The String-edit algorithm is useful and straightforward to determine the similarity between a pair of scanpaths as a percentage (Underwood et al., 2008). However, when researchers pay attention to the distances between visual elements on web pages, they should create a substitution cost matrix based on the distances and then integrate the matrix into the String-edit algorithm (Takeuchi & Habuchi, 2007).
When researchers want to investigate transition probabilities between visual elements of web pages, they should consider a transition matrix as it clearly illustrates the transition probabilities (West et al., 2006).
eyePatterns analysis tool is publicly available and it helps researchers to search for a particular pattern within given scanpaths by allowing some gaps between the visual elements within the pattern (West et al., 2006).
When researchers want to detect repetitive patterns within multiple scanpaths, they should use the T-Pattern Detection technique that provides a number of different parameters for them to configure according to their goals (Magnusson, 2000). However, the implementation of the T-Pattern Detection technique is a commercial product.
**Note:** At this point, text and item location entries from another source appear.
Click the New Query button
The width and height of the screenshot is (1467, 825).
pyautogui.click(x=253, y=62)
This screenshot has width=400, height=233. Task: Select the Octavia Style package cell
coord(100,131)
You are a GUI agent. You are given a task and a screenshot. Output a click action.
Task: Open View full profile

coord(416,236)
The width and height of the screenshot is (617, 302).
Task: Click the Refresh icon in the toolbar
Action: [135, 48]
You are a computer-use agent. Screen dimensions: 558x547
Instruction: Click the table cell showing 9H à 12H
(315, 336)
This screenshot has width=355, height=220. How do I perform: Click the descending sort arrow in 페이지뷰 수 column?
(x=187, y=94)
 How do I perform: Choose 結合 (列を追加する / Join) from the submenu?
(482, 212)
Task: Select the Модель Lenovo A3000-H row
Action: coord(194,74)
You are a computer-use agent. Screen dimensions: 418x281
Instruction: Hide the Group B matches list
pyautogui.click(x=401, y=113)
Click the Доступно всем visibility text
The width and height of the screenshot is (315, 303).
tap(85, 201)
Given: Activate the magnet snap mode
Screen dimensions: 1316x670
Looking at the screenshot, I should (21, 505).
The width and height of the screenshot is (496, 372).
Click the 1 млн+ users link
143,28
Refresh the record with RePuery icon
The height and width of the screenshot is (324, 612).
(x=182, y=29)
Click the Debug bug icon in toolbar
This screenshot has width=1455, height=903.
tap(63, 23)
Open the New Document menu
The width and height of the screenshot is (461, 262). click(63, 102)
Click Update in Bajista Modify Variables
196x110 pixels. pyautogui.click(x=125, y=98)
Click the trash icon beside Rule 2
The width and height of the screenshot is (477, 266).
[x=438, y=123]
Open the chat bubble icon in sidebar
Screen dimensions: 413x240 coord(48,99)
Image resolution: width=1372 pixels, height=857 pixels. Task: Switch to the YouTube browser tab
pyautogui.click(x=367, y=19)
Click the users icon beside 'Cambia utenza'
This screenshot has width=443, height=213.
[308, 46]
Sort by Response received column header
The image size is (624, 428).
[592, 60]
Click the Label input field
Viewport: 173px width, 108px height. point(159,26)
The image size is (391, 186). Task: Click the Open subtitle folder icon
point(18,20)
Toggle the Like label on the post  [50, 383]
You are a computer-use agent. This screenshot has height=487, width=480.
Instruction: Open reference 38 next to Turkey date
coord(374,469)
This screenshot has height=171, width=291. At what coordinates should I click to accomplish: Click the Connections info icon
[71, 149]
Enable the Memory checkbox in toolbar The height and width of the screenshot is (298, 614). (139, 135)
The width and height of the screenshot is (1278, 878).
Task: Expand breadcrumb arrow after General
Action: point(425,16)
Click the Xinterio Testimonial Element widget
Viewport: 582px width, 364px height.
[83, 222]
If an oversimplification can be a problem for researchers while they are identifying patterns and common scanpaths for multiple scanpaths, they should avoid using the techniques with a very reductionist approach.
It is widely accepted that fixation durations have a relationship with the depth of processing and the ease or difficulty of information processing (Velichkovsky et al., 2002; Follet et al., 2011). Therefore, when researchers want to consider cognitive processing, they should pick the techniques that use fixation durations based on their goals. For example, they should use ScanMatch technique to compare a pair of scanpaths (Cristino et al., 2010).
To make the ideal use of available eye tracking data, researchers should select an appropriate technique for their studies. In order to do so, they should be aware of the strengths and weaknesses of the alternatives and this article aims to support that.